Titanik sendromu mu, global yalan sahnesi mi?
Ve hiç şüphem yok...
Çok yakında mantık, akıl, fikir dediğimiz ne varsa, hepsinin buharlaştığı bir dünyada yaşıyor olacağız.
Düşünsenize...
Bize sürekli felaketlerden söz ediliyor; artan iklim değişikliği, yağmur ormanlarının yangınlar ve endüstri tarafından yok edilişi, bir dünya savaşına doğru ilerleyen uluslararası sistem, yaklaşan su kıtlığı, biyolojik ve nükleer kıyamet tehditlerinin yükselişi, vd.
E, tamam da...
Medyada üzerimize boca edilen bu tablo dünya egemenleri ve ülke yöneticileri için gerçekten acil bir nitelik taşıyor mu? Hiç öyle görünmüyor.
Bütün bunlar ciddiyse, niye kimse gerçekten kılını kıpırdatmıyor?
Söyleyin bana...
Bu durum karşısında sıradan insan mantıklı düşünme kapasitesini ve yapıp ettiklerinden sorumluluk duyma şuurunu ayakta tutabilir mi?

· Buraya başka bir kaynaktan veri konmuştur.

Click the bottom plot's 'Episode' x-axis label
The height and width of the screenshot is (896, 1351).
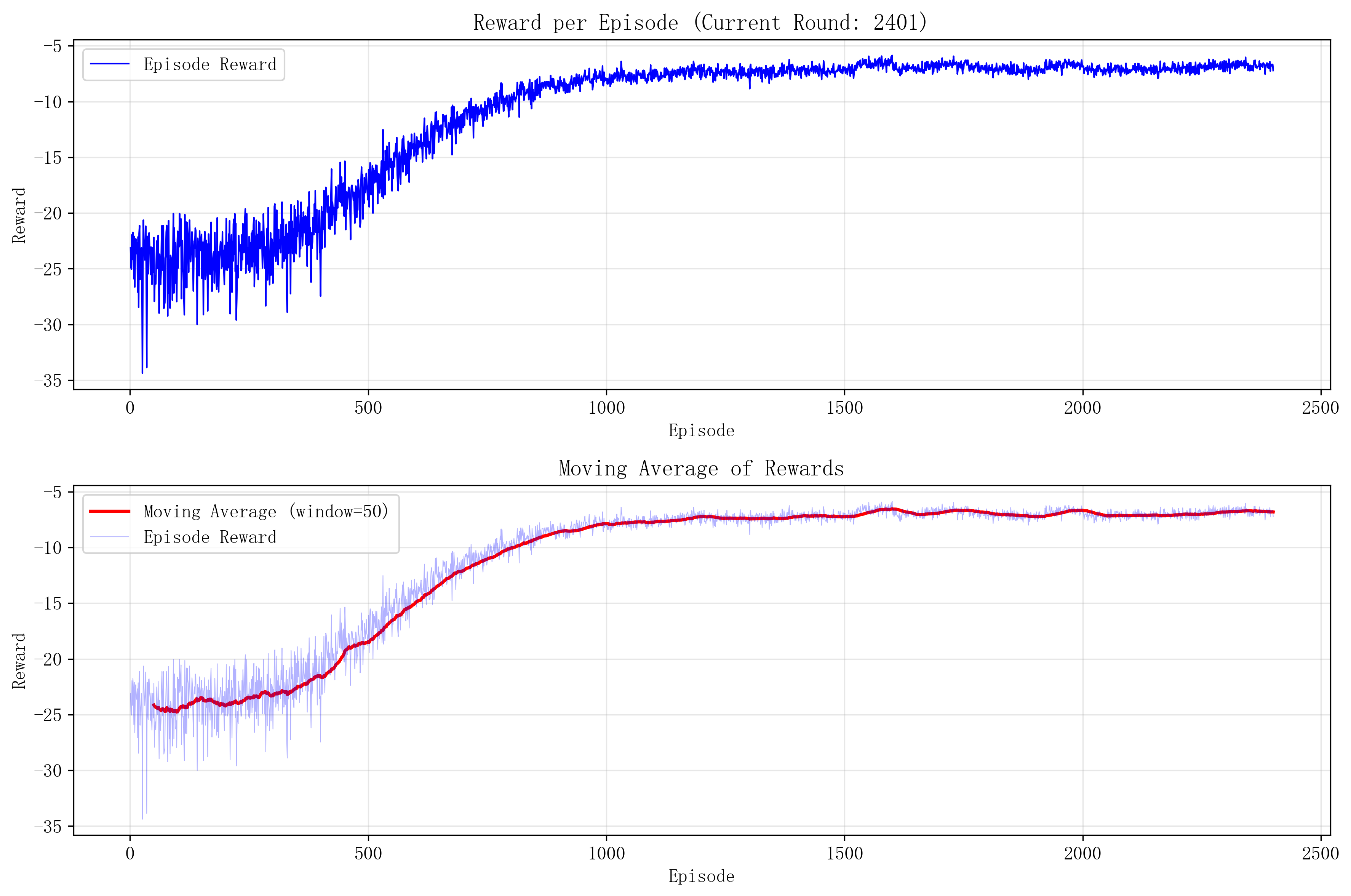coord(701,876)
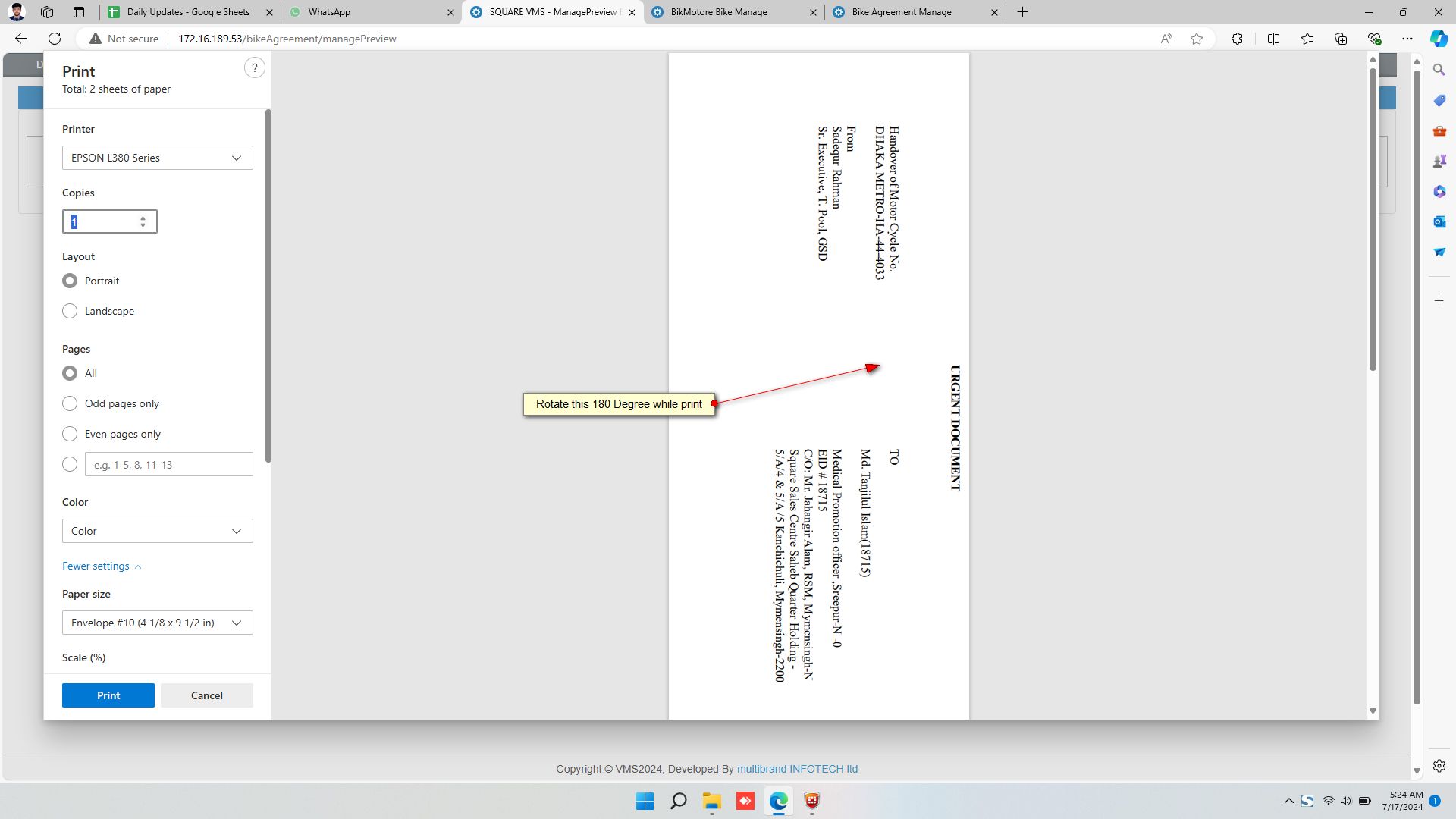
Task: Switch to Daily Updates Google Sheets tab
Action: point(187,12)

Brezilya bu yangınla sahip olduğu yağmur ormanı yüzeyinin üçte birini kaybetmiş...
Felaket mi? Evet!
Ama ne Brezilya'daki Bolsonaro yönetiminde (ki o ekip için zaten bölgenin büyük tarım işletmelerine aktarılması daha önemli) ne de uluslararası sistemde ciddi bir hareket yok.
Sonra ne öğreniyoruz?
Geçen yıla göre yağmur ormanlarındaki kayıp yüzde 84 oranını aşmış. Bilim insanları bunun "dehşet zirvesi"nin bir tık altı olduğunu söylüyor ve meselenin sadece "yeryüzünün ciğerleri"ni karbon dioksitle boğmaktan ibaret olmadığını, bu yangınların bir süre sonra bölgede ciddi kuraklığa yol açacağını vurguluyorlar.
Kuraklık, susuzluk...
Bir ülke için altından kalkılması en zoru bunlar.

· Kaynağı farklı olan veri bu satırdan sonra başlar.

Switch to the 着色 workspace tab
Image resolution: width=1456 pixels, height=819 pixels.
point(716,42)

Var mı bir hareket? Var mı ciddi bir çare arayış? Yok!
Ekolojik hassasiyet kitleler için üretilmiş global bir yalan mı?
Ülke yönetimine soyunanlar aslında bu gerçeği öğreniyorlar da o yüzden mi umursamıyorlar?
Yoksa sistem hem global hem de bölgesel olarak öylesine ipini kopardı ki, geri dönüşü yok mu?
Dünya bir nevi Titanik sendromu yaşıyor ve gemi batarken güvertede müzik çalmaya devam ediyor, diyebilir miyiz?
Olayı artık bir de böyle düşünsek, diyorum.
Ayrıntılar için lütfen tıklayın.
- Ne oluyor, ne olacak? (21.11.2024)
- Çığ (19.11.2024)
- ABD’yi konuşmaktan mı korkuyorsunuz? (18.11.2024)
- ‘Ben... şey... inanacağım’ (17.11.2024)
- Haftanın notları: Maneviyat ölünce... (16.11.2024)
- Son... Bahar (15.11.2024)
- Nükleer ciddiyet! (14.11.2024)
- Hangi aile? (12.11.2024)
- Sahnede ne var? (11.11.2024)
- Gördüm (10.11.2024)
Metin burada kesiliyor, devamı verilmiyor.